In all, dementia is associated to living things that made up of cells and tissues.
Not computers that are made of silicon and some metals and ceramics.
And researchers have found how they correlate.
AI products learn from the datasets they have been given, churning the information to find patterns in them.
In all, the methods include supervised learning, unsupervised learning, semi-supervised learning, reinforcement learning, and deep learning.
Along the way, the AI can pick up information it shouldn't.
This can happen there is no way to really filter out bad information, considering that AI can only learn to become better by churning more and more information, on the scale that include the whole internet.
Researchers sought to create "unlearning" techniques, meant to make generative AI models forget specific and undesirable information it learned from its training data.
In the event that followed the rise of generative AI, which came after OpenAI's introduction of ChatGPT, an increasing number of copyright holders and privacy-concerned individuals are against having tech companies learning from their data.
But here, researchers found that making AI unlearn what it learned, could make models like OpenAI’s GPT-4o or Meta’s Llama 3.1 405B much less capable of answering basic questions.

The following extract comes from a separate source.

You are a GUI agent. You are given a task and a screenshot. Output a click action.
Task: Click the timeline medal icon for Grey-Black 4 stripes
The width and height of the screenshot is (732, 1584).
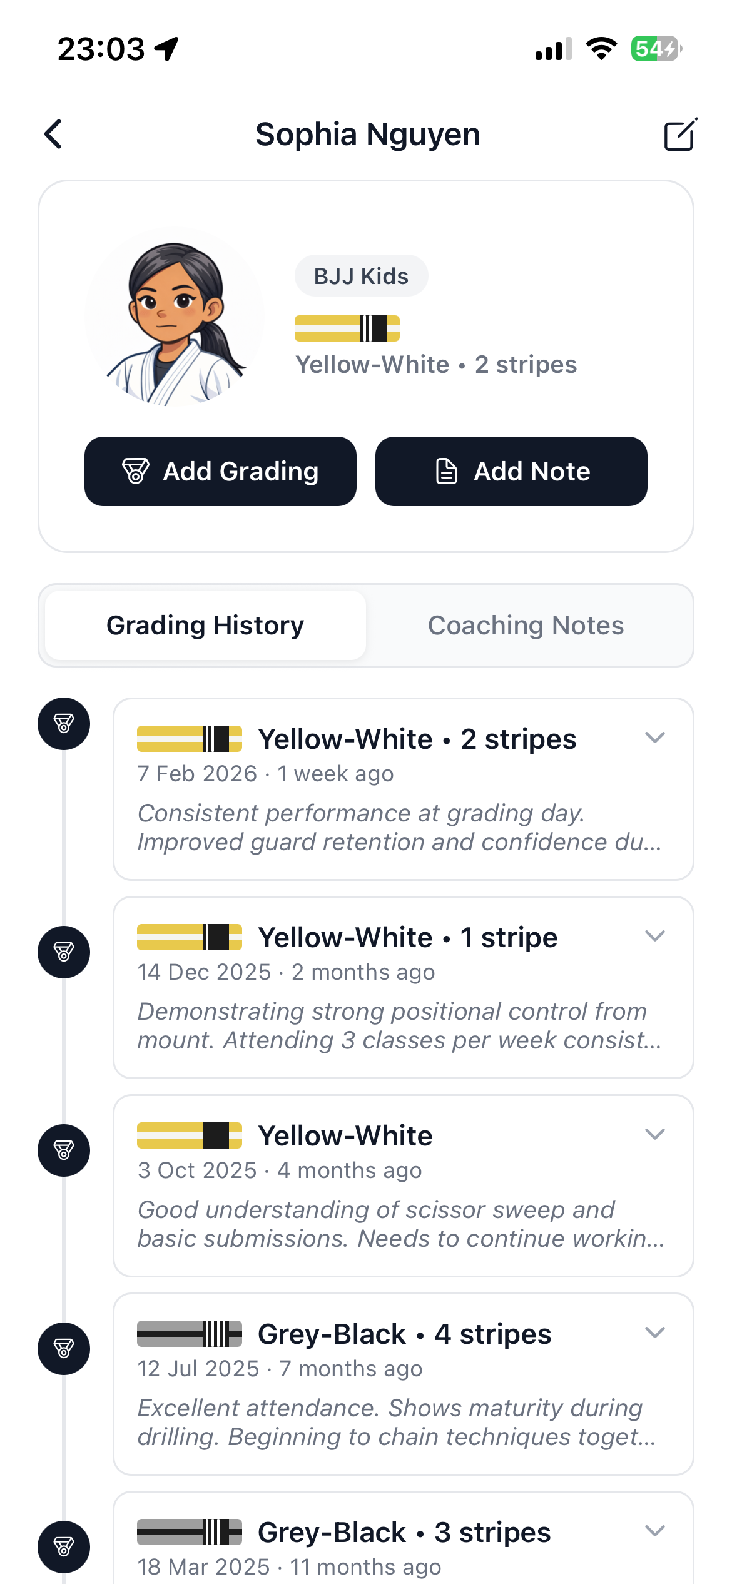tap(63, 1349)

That’s according to a study co-authored by researchers at the University of Washington (UW), Princeton, the University of Chicago, USC and Google.
They found that the most popular unlearning techniques tend to degrade models, often to the point where they're unusable.
According to Weijia Shi, a researcher on the study and a Ph.D. candidate in computer science at UW, to TechCrunch:
"Currently, there are no efficient methods that enable a model to forget specific data without considerable loss of utility."
The issue stems from the fact that generative AI models do not have real intelligence. Instead, they're just statistical systems that predict words, images, speech, music, videos and other data.
After being fed an enormous number of examples in the form of data, these models learn how likely data is to occur based on patterns, including the context of any surrounding data.
Unlearning could also provide a way to remove sensitive info from existing models, like medical records or compromising photos, in response to a request or government order. But here, unlearning what they've leaned isn't as easy as hitting the 'delete' button.
This is because the available unlearning methods rely on algorithms designed to make AI models to "steer" away from the data they need to forget.
The idea is to influence the model to stop outputting certain data.
But what happens here is that, the researchers found that the unlearning algorithms they tested did make models forget certain information, but also make their performance to deteriorate.
Shi went on to explain that:
"For instance, a model may be trained on copyrighted material — Harry Potter books as well as on freely available content from the Harry Potter Wiki. When existing unlearning methods attempt to remove the copyrighted Harry Potter books, they significantly impact the model’s knowledge about the Harry Potter Wiki, too."
The researchers use a method called MUSE (Machine Unlearning Six-way Evaluation).
The benchmark aims to probe an algorithm’s ability to not only prevent a model from spitting out training data verbatim (a phenomenon known as regurgitation), but eliminate the model’s knowledge of that data along with any evidence that it was originally trained on the data. The approach is to see the effectiveness of available unlearning algorithms.
At this time, there is no solution to this problem.
What the researchers know, once an AI model learned something, it would be next to impossible for it to unlearn what it learned, without giving it a slight dementia.